■ **Stored data entries**
::::::

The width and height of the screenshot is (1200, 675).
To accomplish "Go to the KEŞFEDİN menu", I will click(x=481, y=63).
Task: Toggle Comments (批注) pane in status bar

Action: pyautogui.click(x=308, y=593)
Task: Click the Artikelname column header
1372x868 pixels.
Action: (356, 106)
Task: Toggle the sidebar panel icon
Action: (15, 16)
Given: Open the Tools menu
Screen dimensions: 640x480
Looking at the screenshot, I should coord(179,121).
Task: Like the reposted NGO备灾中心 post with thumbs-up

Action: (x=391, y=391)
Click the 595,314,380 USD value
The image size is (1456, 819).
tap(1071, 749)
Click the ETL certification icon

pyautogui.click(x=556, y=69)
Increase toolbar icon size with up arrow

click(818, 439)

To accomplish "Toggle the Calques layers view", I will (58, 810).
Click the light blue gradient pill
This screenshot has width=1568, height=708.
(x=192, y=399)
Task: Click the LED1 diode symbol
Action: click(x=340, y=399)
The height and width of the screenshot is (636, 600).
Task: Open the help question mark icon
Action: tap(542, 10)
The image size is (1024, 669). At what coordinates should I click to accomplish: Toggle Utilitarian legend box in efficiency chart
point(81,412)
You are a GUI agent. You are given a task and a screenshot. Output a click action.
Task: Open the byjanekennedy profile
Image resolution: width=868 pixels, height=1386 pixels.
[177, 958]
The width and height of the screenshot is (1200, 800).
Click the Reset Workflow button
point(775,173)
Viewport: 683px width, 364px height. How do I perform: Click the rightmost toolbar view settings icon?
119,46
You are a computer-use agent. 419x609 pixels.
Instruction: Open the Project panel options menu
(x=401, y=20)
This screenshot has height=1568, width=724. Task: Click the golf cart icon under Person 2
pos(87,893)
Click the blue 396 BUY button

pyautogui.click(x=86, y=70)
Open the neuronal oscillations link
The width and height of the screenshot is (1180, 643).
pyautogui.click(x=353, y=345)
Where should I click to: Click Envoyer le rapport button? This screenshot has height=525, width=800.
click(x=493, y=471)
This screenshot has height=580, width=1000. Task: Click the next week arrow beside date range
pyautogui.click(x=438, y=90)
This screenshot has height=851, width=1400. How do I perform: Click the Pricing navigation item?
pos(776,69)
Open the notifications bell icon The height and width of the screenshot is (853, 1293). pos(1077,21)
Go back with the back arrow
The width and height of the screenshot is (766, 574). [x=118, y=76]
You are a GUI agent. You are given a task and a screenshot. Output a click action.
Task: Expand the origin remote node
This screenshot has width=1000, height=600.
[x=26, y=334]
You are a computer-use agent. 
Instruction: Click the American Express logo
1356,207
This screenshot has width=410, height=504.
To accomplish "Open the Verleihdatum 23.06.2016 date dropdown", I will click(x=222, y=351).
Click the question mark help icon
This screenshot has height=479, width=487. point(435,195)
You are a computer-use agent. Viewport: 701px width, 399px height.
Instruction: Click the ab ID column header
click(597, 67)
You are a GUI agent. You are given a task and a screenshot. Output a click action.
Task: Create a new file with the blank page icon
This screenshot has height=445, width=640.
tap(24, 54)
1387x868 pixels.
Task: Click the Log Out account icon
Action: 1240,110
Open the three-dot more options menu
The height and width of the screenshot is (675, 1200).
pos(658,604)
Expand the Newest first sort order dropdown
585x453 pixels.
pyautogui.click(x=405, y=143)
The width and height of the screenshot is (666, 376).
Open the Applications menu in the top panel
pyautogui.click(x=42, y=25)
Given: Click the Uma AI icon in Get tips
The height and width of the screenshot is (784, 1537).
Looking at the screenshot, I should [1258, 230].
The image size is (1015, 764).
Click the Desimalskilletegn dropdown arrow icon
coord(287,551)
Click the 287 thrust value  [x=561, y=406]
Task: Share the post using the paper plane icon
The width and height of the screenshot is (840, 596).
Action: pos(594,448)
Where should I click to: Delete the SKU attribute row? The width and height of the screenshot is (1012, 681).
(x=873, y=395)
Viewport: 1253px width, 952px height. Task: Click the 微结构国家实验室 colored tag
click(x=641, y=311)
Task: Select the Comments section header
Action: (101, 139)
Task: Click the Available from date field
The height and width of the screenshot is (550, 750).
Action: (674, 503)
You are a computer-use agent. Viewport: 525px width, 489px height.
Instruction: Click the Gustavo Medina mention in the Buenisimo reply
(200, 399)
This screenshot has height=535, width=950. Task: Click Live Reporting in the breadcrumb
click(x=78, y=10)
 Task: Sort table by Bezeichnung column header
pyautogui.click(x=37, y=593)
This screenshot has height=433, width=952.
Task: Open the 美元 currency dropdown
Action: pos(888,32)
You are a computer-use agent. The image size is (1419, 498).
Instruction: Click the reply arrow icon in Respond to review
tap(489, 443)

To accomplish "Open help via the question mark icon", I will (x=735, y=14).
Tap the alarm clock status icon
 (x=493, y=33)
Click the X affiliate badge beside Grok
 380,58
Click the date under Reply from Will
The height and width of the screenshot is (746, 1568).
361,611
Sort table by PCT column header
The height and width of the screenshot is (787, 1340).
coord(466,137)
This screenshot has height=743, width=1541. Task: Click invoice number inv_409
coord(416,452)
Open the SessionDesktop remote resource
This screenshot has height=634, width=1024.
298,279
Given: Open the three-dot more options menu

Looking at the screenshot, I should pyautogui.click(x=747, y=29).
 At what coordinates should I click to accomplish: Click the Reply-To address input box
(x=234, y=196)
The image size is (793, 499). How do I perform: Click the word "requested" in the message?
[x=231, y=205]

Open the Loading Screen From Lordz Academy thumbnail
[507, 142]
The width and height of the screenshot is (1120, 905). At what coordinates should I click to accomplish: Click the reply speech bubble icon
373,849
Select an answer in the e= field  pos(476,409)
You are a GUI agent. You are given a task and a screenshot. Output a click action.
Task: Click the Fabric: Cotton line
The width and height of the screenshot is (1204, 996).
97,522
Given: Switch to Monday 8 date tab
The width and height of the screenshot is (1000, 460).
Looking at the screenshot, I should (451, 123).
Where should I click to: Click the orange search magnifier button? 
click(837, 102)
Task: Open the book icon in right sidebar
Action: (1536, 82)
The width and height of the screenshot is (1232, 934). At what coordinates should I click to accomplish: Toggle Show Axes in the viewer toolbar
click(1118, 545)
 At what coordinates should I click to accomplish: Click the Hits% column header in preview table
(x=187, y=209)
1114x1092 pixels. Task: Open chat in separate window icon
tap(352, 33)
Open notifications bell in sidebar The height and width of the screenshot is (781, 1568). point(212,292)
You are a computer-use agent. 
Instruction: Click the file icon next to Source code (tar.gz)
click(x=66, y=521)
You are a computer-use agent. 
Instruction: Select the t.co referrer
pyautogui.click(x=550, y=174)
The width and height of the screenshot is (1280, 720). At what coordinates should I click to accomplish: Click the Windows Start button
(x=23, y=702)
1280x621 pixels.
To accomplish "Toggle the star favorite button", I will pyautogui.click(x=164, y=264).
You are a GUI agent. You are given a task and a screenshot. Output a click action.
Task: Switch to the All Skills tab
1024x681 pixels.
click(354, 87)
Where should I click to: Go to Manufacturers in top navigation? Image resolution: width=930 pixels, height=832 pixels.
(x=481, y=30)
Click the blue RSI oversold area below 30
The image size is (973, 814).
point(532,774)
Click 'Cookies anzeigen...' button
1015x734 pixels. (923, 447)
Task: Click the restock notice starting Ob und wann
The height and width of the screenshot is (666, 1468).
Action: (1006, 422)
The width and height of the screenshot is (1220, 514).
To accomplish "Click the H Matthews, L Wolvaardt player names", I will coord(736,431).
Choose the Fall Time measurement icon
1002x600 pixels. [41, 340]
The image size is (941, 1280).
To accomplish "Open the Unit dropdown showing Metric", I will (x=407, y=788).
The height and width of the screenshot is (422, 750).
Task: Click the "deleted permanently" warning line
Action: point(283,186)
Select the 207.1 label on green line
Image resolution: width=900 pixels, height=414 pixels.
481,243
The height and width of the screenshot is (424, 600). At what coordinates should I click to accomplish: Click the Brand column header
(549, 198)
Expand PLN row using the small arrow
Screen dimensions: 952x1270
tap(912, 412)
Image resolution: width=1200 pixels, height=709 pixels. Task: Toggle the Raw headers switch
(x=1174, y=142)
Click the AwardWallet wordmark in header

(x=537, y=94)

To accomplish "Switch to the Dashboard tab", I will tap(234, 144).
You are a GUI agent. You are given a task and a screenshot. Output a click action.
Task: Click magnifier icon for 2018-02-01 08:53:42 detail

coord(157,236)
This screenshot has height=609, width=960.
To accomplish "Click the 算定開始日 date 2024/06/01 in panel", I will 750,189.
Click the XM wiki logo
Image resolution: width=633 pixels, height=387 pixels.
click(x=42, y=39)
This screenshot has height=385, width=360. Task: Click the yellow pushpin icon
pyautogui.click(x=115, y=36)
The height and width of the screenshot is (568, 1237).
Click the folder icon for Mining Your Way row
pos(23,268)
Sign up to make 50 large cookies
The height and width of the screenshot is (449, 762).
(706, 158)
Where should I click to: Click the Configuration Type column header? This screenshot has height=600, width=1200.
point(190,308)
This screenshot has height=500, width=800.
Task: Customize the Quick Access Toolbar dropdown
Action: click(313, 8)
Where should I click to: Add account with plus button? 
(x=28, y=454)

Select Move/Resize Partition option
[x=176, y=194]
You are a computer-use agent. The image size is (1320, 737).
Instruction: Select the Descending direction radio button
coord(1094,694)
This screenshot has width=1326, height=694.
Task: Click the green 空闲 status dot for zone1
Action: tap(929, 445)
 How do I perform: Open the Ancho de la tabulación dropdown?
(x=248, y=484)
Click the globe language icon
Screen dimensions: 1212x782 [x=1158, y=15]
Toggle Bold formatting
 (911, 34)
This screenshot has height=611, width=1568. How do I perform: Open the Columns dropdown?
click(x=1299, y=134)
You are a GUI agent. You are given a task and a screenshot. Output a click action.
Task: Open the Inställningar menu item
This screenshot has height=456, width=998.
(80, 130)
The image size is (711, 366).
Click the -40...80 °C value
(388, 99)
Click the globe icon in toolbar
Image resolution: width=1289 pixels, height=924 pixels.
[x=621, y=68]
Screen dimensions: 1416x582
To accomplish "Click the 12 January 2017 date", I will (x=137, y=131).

::::::

■ **WORK TO BE COMPLETED**
Reproduce, exactly as they stand in the data above, the lines from the one that holds "Task: Click the Available from date field" to the one that holds "Sort table by PCT column header", inclusive.

■ **OUTPUT OF THE TASK**
Task: Click the Available from date field
The height and width of the screenshot is (550, 750).
Action: (674, 503)
You are a computer-use agent. Viewport: 525px width, 489px height.
Instruction: Click the Gustavo Medina mention in the Buenisimo reply
(200, 399)
This screenshot has height=535, width=950. Task: Click Live Reporting in the breadcrumb
click(x=78, y=10)
 Task: Sort table by Bezeichnung column header
pyautogui.click(x=37, y=593)
This screenshot has height=433, width=952.
Task: Open the 美元 currency dropdown
Action: pos(888,32)
You are a computer-use agent. The image size is (1419, 498).
Instruction: Click the reply arrow icon in Respond to review
tap(489, 443)

To accomplish "Open help via the question mark icon", I will (x=735, y=14).
Tap the alarm clock status icon
 (x=493, y=33)
Click the X affiliate badge beside Grok
 380,58
Click the date under Reply from Will
The height and width of the screenshot is (746, 1568).
361,611
Sort table by PCT column header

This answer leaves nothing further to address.